This species is known from Costa Rica and Panama (Fig. 8 View Figure 8 ).


Hydrangea panamensis   grows in tropical rainforest between 200 and 1000 m elevation. It usually occurs near water streams at lower elevations. Of all the species of the present study, this is the one that grows at the lowest elevation.


Hydrangea panamensis   has been collected with flowers and fruits between June and September.
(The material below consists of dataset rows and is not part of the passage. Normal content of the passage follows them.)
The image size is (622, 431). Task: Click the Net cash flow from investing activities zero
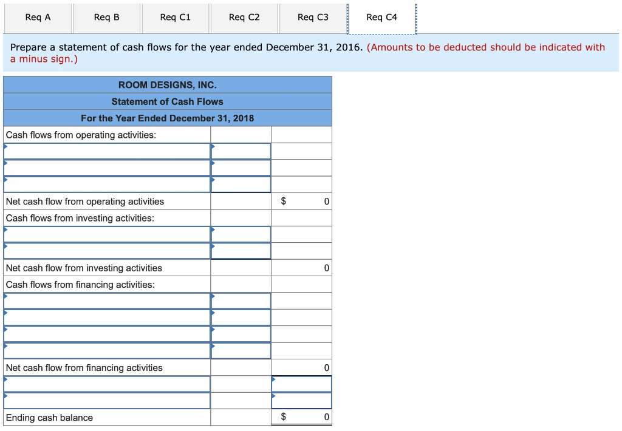(x=326, y=268)
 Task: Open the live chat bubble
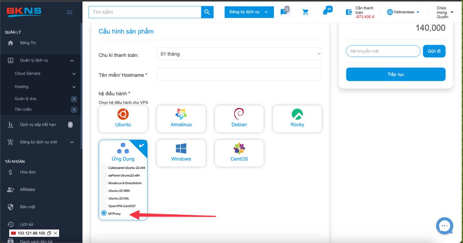[445, 226]
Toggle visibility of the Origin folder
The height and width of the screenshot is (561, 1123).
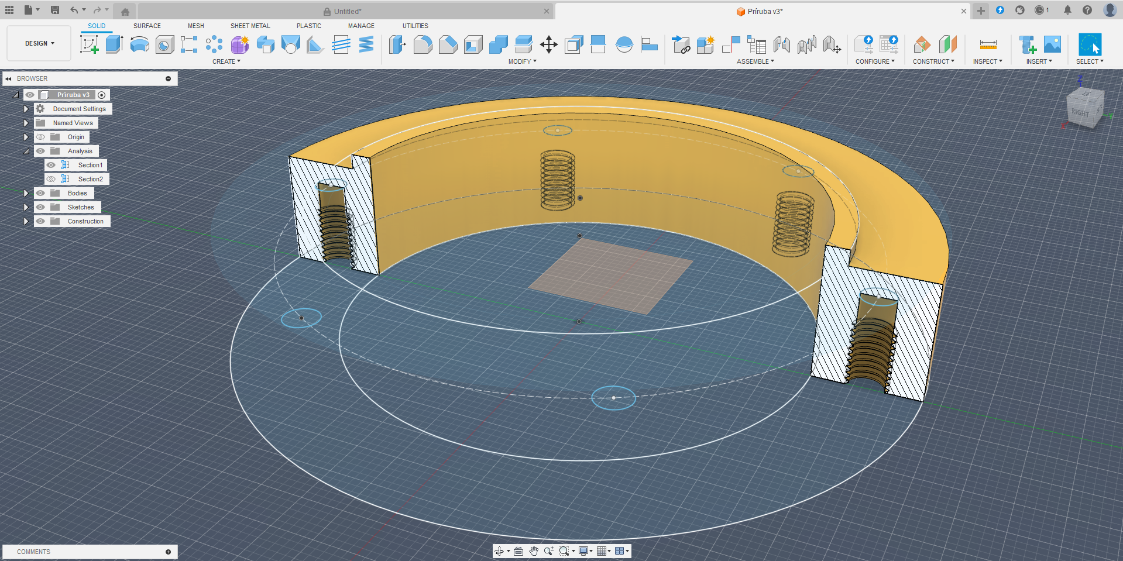40,137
Not to be considered a synonym of H. peruviana   from which it can be distinguished by the rounded leaf apex with a very small acumen and the very few acarodomatia (0-2/leaf) on the abaxial leaf side vs. the acute to acuminate, rarely mucronate leaf apex and the many acarodomatia (present in both axils of midvein and primary veins and those of primary and secondary veins) of H. peruviana   . Moreover, their known distribution areas are far away from each other, with H. panamensis   only growing in Central America and H. peruviana   being endemic to Ecuador.

The label of the specimen Gentry 5569B mentions that the flowers are red, whereas the label of the specimen Mori & Bolten 7674 says "summit of ovary of fertile flowers reddish-pink". It seems there is some color variation in this species in both the marginal and reduced flowers. Both flower types are generally white, and this is also the color we have observed in the field ourselves.
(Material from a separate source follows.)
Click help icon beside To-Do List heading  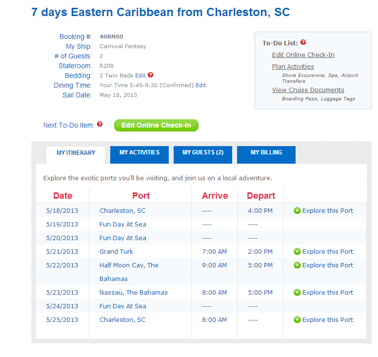pyautogui.click(x=303, y=43)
According to our molecular study, Hydrangea panamensis   is closely related to H. peruviana   (Granados Mendoza et al. unpublished results).

Preliminary conservation status.

Although this species has an EOO of about 50,123 km2, it is Endangered according to the IUCN categories and criteria ( IUCN 2012), with an AAO of 60 km2, as well as an extensive reduction in both EOO and AOO as a consequence of habitat destruction and fragmentation.
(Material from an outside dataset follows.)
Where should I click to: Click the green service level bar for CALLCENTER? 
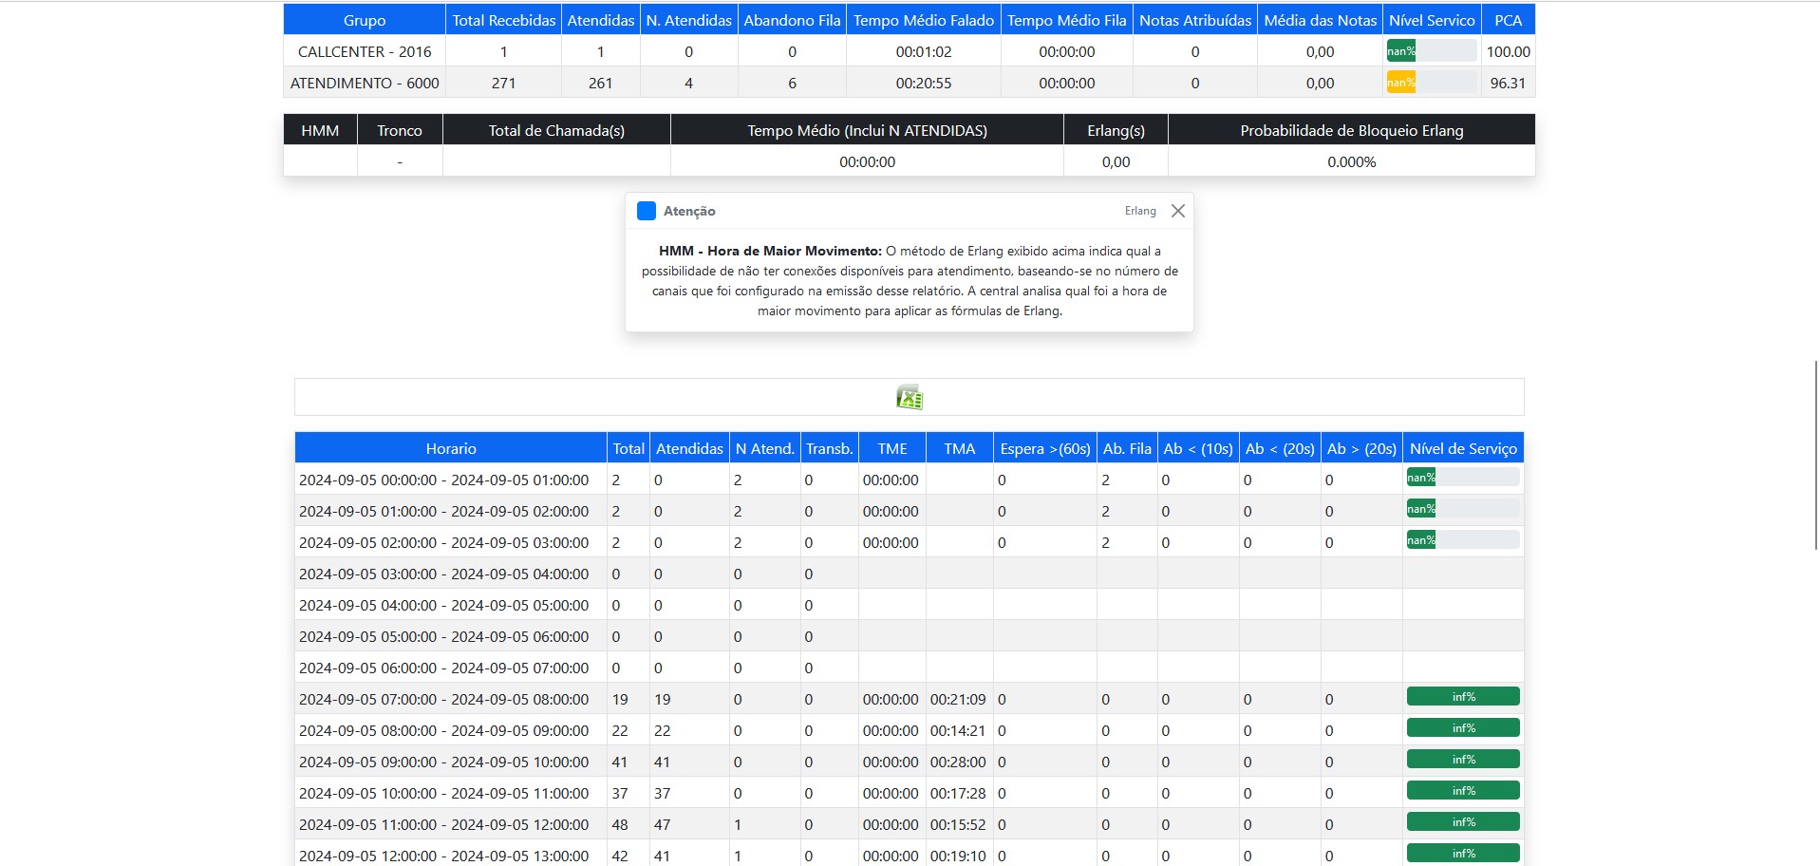point(1430,51)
Additional specimens examined.

Costa Rica. Puntarenas: Golfito, Playa Cacao, Cuenca Superior de Quebrada Nazareno, 8°37'50"N, 83°11'30"W, 200 m, 11 Jun 1994, ♂, flowers, Herrera & Rivera 7152 (CR, F, K, MO); Golfito-La Gamba (km 37), gap by the waterfall - Sendero Ozelot near the Rainforest Lodge, 8°41'N, 83°13'W, 70-300 m, 20 Jun 1997, inflorescence buds, Weissenhofer W105 (CR, WU); Golfito, Bosque de los Austriacos, Fila Gamba, Avilán woodcutter way, 8°41'N, 83°13'W, 250 m, 3 Jun 1997, ♂, old flowers, Huber & Weissenhofer 747-3.6.97 (CR); Osa, al lado del camino Rincon-Bahía Drake, 2.23 km al ONO de Rancho Quemado, 8°41'35.39"N, 83°35'7.42"W, 237 m, 8 Aug 2012, ♀, fruits, Samain & Martínez 2012-063 (CR, GENT, IEB, MEXU); Cerro Anguciana, cabeceras del Río Piedras Blancas, 4.96 km al NE de Piedras Blancas, 8°48'27.49"N, 83°12'18.05"W, 676 m, 9 Aug 2012, ♀, fruits, Samain & Martínez 2012-064 (CR, GENT, IEB, MEXU).

Panama. Darién: Cana and vicinity, 2000-6500 ft, 7 Apr 1908-8 Jun 1908, old inflorescence branches, Williams 775 (NY); Coclé: between Cerro Pilón and el Valle de Antón, 700-900 m, 15 May 1967, ♀, flowers, Duke & Dwyer 13952 (MO); region north of El Valle de Anton, 1000 m, 27 Sep 1946, ♀, fruits, Allen 3712 (E, GH, F, MO, P, UPS); alrededores de El Valle de Antón, Altos de La Mesa, 1.3 km al N de la bifurcación hacia Río Indio, 8°38'38" N, 80°06'51"W, 735 m, ♂, flowers, 13 Aug 2014, Galdames et al. 7676 (PMA); Distrito La Pintada, cerca de las cabañas de ANAM, 8°40'05"N, 80°35'34"W, 800-900 m, 14 Aug 2007, ♀, fruits, Hernández et al. 528 (PMA); Panama: Canal Zone, Barro Colorado Island, E. Of Wheeler 13, 18 Aug 1970, ♀, flowers, Foster 1797 (DUKE, F, PMA, UC); Barro Colorado Island, forest 200 m E of Wheeler Trail 1300, 18 Aug 1970, ♀, fruits, Croat 11850 (AAU, DUKE, E, F, MO); pipeline road, 14 Sep 1971, ♀, fruits, Gentry 1792 (DUKE, F, GH, MO); Panamá, North of El Llano, 500-800 m, 25 Jul 1972, ♀, flowers, Gentry 5569B (MO); Cerro Campana, 45 km SW of Panama City on Inter-American Hwy, 8 Aug 1975, ♀, fruits, Mori & Bolten 7674 (AAU, MO); Distrito de Capira, Parque Nacional Altos de Campana, Sendero de Interpretación, 8°40'54"N, 79°55'40"O, ca. 750 m, 23 Aug 1990, ♀, fruits, Galdames 880 (PMA); Parque Nacional Altos de Campana, Sendero de interpretación, 1 km al este del campamento de los guardaparques de INRENARE, parcela 10-8, 8°40'N, 79°55'W, 800-900 m, 19 Aug 1993, ♂, flowers, Correa & Montenegro 9780 (PMA, UCH).